As of 2002, the median age of survival for Canadians with cystic fibrosis was 37 years of age. By numerically predicting the life expectancy of those people living with CF an expiry date has effectively been set for an entire population of sick individuals. I am by no means suggesting that this data should no longer be calculated or kept track of. It provides researchers with important information while at the same time allowing them to track the progress of certain kinds of advancements in medical therapy. However, despite these intentions I can say with some certainty that every CF patient has, at some point in time, given at least some thought to the harsh reality that this number represents.

As I approach my 24th birthday I am quite aware of this statistic. It effects almost every decision that I make in my young life. The decision to start a serious relationship, to marry, to start a family, to buy a house, or to pursue a career; all of these decisions must be made with some serious consideration in mind.

For most of my childhood I never saw myself as a typical CF patient. I knew that I had CF, and I knew that it had the potential to make me very sick; however, I was unwilling to except that the disease could ever get the best of me. It wasn’t until the summer of 2007 that I first came to the realization that maybe I too was just another CF statistic. It was that summer that the numbers finally caught up to me. What began as a mild chest infection skyrocketed into one of the most frightening experiences of my life.
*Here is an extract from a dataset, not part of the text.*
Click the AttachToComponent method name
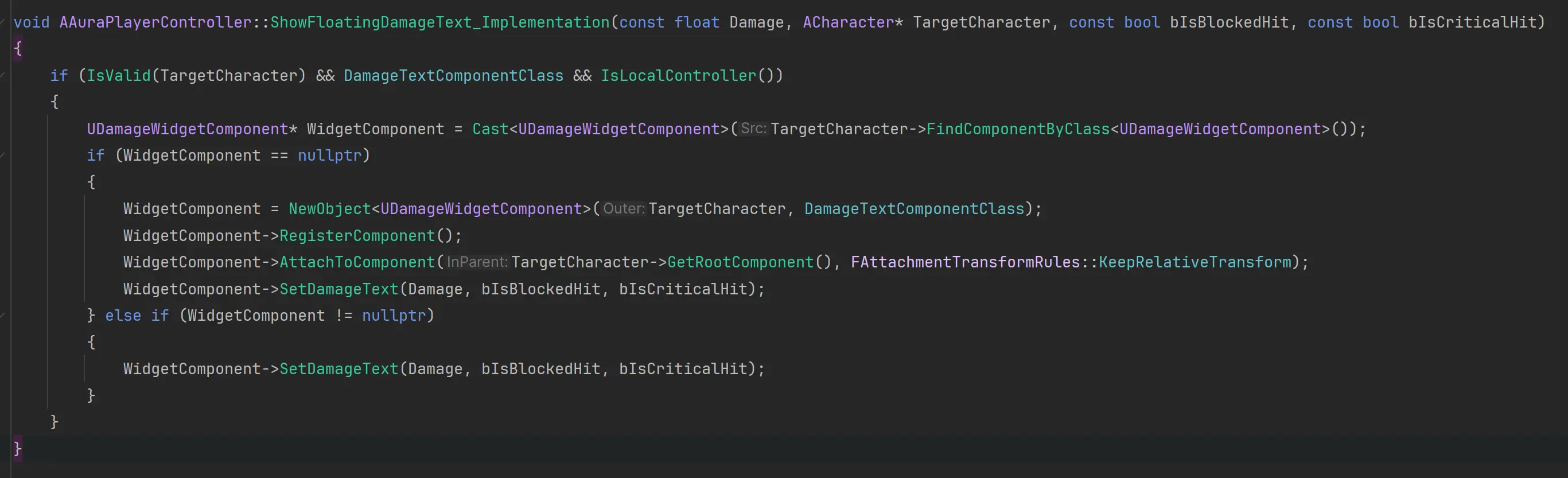 [357, 262]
My lung function (FEV1), which is a measure of my ability to take in and exhale oxygen, dropped from 100% to nearly 50% in a few short weeks.

After a course of oral antibiotics failed to remedy the situation I was forced to undergo rigorous course of I.V. antibiotics which were pumped into my veins 24 hours a day for 3 weeks. After the 3-week cycle the Doctors were forced to stop the antibiotic treatment due to the fact that the high doses were severely impacting my kidney and liver function. The I.V. treatment had also caused me to suffer from some serious blood clotting in my right arm that meant I was forced to ingest blood thinners on a daily basis. As a last attempt I was put on an I.V. course of prednisone – a steroidal anti-inflammatory often used to treat cancer patients. Finally, after 3 agonizing months my lung function began to increase.

I slowly regained the strength that I had lost over the three-month ordeal. For my-self, my friends and my family, the situation was an eye-opener. Although everyone knew that I had CF, the severity of the disease had never reared its ugly head until the summer of 2007. I no longer felt invincible. I was forced to accept the fact that my CF could kill me. It was a notion that I had never bothered to entertain in the past – after all, 22-year-old men don’t often spend much time worrying about their mortality.

The road to recovery also presented some unexpected obstacles. The prednisone I was ingesting on a daily basis allowed me to breathe without having to experience very much wheezing, couching, or crackling in my lungs. However, the drug itself is not recommended for long term use, and as such, my doctors recommended that I slowly wean off of it. Unfortunately, after reducing my dosages my doctors and I soon realized that I had developed a dependency for the drug. As soon as my dosage was tapered below a certain percentage my lung function began to drop and the unwanted symptoms immediately returned.

Even today, as I write this, I continue to take a small dosage of prednisone to control my symptoms. It is this kind of medical reliance that often becomes a grim reality for many individuals living with CF.

I'm often asked, "what is the most difficult part of dealing with CF"?

The answer: dependency.

The inability to exist self-sufficiently. That is what causes us CFer's the most frustration.